Le Pays des autres – Leïla Slimani

Auteur : Leïla Slimani

Genre : Littérature française

Nombre de pages : 368

Éditions Gallimard (5 mars 2020)

1944. Mathilde, jeune alsacienne pleine de vie, tombe amoureuse d’Amine Belhaj, un marocain combattant dans l’armée française. 
A la fin de la guerre, ils se marient et partent s’installer au Maroc : à Meknès, précisément. Là-bas, Mathilde va devoir s’adapter à un nouveau pays, un nouveau climat et une culture différente. Mais surtout, ils vont s’installer à la ferme et faire fructifier le domaine dans lequel le père d’Amine avait investi : immense mais extra-sec et rocailleux. 

Malgré les difficultés pour Amine et pour Mathilde, le couple fondera une famille qui traversera dix ans de tensions pour aboutir en 1956 à l’indépendance de l’ancien protectorat. Dix ans de la vie d’hommes et de femmes dans un pays d’hommes où l’émancipation des femmes n’est pas simple. 

Grande fan de la plume de Leila Slimani, il m’était impossible de passer à côté de son nouveau roman (merci Sophy !). 

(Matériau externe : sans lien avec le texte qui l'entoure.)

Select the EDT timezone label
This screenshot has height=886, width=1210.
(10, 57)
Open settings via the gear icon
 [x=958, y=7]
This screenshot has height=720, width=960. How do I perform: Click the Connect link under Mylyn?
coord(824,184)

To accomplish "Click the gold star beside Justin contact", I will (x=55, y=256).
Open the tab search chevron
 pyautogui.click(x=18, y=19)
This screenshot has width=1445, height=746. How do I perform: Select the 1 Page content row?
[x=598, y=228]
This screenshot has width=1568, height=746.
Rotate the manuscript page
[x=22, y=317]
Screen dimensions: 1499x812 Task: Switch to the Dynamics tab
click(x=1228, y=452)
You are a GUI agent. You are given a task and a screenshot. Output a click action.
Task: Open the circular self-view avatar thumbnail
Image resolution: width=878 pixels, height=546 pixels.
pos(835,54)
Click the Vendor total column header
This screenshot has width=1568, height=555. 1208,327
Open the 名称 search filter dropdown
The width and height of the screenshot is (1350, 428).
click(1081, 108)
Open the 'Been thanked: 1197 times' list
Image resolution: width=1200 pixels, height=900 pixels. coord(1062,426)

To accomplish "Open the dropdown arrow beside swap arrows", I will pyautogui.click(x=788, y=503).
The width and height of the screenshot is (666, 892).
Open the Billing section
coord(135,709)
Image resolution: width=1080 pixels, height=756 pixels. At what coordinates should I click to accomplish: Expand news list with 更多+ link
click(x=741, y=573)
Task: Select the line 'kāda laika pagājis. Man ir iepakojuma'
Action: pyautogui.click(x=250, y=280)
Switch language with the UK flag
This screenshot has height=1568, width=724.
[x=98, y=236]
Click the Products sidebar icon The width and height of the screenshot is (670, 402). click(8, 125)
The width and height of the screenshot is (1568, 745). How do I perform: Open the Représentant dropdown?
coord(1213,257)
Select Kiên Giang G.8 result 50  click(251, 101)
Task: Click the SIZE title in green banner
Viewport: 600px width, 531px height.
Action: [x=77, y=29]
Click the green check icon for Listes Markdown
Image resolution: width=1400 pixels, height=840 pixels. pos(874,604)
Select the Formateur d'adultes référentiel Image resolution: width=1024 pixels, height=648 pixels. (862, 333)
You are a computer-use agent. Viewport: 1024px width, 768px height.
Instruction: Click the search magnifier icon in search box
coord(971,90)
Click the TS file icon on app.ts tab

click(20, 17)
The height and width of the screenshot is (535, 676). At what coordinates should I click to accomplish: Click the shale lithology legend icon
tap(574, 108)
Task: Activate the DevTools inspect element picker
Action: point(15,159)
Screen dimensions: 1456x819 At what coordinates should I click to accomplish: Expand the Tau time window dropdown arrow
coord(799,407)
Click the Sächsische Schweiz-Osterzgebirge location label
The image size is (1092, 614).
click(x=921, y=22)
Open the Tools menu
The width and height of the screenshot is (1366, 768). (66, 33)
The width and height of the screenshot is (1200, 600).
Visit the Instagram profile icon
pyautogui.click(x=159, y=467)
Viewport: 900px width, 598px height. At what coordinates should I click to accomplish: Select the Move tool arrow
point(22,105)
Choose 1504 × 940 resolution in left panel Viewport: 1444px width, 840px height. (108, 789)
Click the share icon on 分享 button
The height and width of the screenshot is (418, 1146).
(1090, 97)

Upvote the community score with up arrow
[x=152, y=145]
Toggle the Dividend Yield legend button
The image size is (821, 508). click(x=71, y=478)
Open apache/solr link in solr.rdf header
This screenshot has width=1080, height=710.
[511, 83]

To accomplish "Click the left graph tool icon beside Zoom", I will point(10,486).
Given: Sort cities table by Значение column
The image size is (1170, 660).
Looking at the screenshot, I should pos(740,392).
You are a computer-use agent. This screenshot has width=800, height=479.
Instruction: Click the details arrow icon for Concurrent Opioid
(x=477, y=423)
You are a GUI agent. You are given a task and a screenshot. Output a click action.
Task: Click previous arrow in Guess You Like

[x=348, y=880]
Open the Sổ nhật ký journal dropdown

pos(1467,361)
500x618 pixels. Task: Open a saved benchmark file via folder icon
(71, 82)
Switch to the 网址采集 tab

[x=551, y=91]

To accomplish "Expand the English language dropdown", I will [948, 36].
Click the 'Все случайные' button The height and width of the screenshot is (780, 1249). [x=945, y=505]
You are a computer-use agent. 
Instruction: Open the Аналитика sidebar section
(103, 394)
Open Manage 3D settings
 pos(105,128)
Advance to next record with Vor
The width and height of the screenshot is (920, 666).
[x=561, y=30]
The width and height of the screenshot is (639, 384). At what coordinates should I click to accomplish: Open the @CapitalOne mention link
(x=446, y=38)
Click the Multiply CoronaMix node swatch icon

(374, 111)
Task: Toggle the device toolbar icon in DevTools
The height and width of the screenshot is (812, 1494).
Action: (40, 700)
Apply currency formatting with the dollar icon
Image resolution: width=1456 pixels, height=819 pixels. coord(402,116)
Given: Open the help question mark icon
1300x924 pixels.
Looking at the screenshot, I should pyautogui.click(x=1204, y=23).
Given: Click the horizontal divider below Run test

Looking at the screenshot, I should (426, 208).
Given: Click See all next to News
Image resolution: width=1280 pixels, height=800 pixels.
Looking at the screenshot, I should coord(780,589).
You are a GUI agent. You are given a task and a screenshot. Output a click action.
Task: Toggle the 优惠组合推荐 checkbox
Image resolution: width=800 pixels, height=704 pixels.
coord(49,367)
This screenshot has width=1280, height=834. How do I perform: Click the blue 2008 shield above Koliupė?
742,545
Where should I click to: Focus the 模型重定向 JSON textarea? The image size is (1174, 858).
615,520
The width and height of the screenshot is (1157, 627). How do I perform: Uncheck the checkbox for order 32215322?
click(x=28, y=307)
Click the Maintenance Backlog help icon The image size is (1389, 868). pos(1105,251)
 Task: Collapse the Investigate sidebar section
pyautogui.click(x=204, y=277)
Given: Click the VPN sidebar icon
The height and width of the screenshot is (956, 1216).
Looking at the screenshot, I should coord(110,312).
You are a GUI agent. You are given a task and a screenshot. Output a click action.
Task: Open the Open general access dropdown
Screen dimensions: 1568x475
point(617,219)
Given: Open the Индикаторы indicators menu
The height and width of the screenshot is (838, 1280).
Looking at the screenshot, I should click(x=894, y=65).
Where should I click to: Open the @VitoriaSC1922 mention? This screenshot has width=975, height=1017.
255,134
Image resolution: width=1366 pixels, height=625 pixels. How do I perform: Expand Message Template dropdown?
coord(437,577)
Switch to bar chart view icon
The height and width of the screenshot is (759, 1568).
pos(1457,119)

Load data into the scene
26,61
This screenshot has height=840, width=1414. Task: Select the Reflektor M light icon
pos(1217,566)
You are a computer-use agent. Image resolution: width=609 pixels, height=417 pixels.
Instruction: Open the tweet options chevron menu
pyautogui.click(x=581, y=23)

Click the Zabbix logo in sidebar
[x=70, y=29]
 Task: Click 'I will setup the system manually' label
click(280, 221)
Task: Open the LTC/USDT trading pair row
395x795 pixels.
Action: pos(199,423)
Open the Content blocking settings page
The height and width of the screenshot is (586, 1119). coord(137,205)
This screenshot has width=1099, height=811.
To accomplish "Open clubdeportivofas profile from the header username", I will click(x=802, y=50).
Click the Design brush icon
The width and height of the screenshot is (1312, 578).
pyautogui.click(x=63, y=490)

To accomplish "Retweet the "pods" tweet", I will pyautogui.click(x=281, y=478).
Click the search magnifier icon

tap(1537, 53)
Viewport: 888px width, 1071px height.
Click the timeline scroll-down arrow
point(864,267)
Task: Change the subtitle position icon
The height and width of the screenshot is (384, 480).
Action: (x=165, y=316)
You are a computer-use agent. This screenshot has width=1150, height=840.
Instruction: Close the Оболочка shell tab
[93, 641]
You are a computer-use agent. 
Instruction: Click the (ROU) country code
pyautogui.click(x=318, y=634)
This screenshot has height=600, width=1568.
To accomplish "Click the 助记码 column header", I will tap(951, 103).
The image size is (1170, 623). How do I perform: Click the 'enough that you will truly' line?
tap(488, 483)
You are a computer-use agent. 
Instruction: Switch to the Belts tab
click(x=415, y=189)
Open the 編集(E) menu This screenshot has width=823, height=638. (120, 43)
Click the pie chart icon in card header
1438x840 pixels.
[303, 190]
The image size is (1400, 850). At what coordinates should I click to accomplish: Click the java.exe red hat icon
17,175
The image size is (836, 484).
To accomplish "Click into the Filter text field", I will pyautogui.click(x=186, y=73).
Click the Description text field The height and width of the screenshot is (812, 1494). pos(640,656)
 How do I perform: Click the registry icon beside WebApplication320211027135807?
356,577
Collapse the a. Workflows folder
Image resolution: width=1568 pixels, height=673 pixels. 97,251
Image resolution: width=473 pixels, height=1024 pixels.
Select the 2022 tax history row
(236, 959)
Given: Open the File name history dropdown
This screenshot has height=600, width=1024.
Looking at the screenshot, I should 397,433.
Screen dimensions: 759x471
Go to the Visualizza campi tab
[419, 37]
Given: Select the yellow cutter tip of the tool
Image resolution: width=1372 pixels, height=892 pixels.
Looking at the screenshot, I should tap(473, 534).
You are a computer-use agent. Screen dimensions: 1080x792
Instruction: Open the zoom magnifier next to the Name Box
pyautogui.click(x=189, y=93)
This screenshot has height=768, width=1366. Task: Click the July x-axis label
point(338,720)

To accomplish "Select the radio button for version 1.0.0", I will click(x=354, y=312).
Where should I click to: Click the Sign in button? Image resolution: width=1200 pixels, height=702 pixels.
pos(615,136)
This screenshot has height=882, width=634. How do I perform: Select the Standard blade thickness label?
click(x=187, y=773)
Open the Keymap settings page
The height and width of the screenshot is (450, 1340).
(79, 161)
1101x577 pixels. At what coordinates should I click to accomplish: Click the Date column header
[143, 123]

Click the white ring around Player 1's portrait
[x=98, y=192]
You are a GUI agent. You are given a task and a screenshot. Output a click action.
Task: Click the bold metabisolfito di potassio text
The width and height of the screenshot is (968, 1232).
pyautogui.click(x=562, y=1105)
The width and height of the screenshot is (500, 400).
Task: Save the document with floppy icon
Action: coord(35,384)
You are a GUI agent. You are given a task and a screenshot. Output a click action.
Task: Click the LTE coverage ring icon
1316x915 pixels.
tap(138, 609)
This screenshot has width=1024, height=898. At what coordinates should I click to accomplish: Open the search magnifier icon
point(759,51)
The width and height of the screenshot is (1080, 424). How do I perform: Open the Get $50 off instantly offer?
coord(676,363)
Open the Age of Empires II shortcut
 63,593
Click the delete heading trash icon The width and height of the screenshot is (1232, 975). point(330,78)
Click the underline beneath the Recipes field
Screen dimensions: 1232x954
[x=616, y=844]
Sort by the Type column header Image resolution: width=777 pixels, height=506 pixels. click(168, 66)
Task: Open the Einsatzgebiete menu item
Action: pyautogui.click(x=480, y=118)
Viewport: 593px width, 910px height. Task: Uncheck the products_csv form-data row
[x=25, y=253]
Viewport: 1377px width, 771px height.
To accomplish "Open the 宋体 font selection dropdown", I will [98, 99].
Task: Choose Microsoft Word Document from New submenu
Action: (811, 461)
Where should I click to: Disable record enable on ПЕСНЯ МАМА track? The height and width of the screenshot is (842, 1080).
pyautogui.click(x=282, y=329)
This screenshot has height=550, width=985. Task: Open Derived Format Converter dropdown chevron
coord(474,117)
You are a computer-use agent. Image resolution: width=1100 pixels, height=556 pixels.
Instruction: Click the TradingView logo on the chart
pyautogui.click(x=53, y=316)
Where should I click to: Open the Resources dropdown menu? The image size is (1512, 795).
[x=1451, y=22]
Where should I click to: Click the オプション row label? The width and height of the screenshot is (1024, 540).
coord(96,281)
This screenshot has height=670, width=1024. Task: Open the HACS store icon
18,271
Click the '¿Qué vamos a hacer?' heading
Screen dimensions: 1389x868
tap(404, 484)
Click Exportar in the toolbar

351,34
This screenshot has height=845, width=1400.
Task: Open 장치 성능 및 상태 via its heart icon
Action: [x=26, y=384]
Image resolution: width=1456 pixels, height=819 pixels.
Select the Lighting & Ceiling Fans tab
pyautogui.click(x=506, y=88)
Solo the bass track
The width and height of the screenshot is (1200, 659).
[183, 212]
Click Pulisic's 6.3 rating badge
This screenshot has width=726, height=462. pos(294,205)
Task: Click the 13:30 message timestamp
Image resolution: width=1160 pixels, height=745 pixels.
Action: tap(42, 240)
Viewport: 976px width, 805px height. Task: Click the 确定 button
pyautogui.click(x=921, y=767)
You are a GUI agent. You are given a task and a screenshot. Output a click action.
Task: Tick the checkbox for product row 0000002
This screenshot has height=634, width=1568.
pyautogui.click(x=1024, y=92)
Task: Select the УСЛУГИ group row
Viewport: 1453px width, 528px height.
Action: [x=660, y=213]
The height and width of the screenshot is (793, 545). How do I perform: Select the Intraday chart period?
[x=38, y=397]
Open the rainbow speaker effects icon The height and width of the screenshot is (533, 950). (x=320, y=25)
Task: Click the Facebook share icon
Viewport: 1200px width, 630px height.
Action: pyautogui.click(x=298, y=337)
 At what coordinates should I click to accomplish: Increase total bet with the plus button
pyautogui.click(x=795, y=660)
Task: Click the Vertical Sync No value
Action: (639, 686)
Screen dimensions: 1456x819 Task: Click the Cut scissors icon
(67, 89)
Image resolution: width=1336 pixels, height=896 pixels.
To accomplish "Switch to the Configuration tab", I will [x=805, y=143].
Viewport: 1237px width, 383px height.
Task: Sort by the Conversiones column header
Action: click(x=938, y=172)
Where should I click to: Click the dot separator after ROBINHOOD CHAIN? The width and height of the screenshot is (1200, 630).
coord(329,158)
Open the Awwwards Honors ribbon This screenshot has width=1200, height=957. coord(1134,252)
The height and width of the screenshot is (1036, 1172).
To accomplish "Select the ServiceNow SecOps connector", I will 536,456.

C’est une grande fresque familiale que démarre ici l’écrivaine (le 1er tome d’une trilogie, nous annonce-t-on). Tout en sachant que le roman est inspiré de son histoire personnelle, le lire est passionnant. Découvrir, rencontrer et apprendre à connaitre les personnages d’une famille dont on va suivre l’évolution sur plusieurs années me plait beaucoup. Je m’implique personnellement dans ma lecture, j’essaie de visualiser leurs traits, autant que les paysages qu’elle décrit avec de multiples détails.

Ensuite, lire un livre qui se déroule au coeur de faits historiques sur une décennie m’interpelle et m’intrigue à la fois. En me divertissant, j’ai l’impression d’apprendre des choses, ou à minima de me les remémorer en les voyant sous un autre angle. J’aime cette façon d’en savoir plus sur un pays, une époque.

Enfin, Leila Slimani a non seulement le sens de la narration mais elle sait aussi jouer avec nos émotions. J’ai été parfois choquée, d’autres fois révoltée, tant au niveau des conditions de vie du couple qu’à celles des conditions de travail ; encore plus lorsqu’il est question des convictions personnelles de chacun pouvant parfois mener à la folie. C’est dur, c’est cru, c’est fort. 

Tandis qu’elle pénétrait dans la maison, qu’elle traversait le salon baigné par le soleil d’hiver, qu’elle faisait porter sa valise dans sa chambre, elle pensa que c’était le doute qui était néfaste, que c’était le choix qui créait de la douleur et qui rongeait les âmes. Maintenant qu’elle était décidée, à présent qu’aucun retour en arrière n’était possible, elle se sentait forte. Forte de ne pas être libre. Et lui revint en mémoire ce vers d’Andromaque appris à l’école, elle la pathétique menteuse, l’actrice de théâtre imaginaire : « Je me livre en aveugle au destin qui m’entraine. »

 

Entre dépaysement et Histoire, rigueur et liberté, confiance et méfiance, il n’y a qu’un pas. Que Leila Slimani saute allègrement pour nous faire découvrir ceux qui vivent au « pays des autres » : les indigènes comme les colons, les familles, médecins ou militants, les convaincus, les exilés, etc. des hommes et des femmes, tout simplement. Qui ont choisi de vivre leur vie (et non pas celle qu’on leur impose). Un très beau roman empreint d’humanité, avec justesse et émotion. 

Présentation du roman aux Éditions Gallimard 

 

A propos de l’auteur : Leïla Slimani, née le 3 octobre 1981 à Rabat au Maroc, d’une mère franco-algérienne et d’un père marocain, est une journaliste et écrivain franco-marocaine. Son deuxième roman, Chanson douce, obtient le prix Goncourt 2016.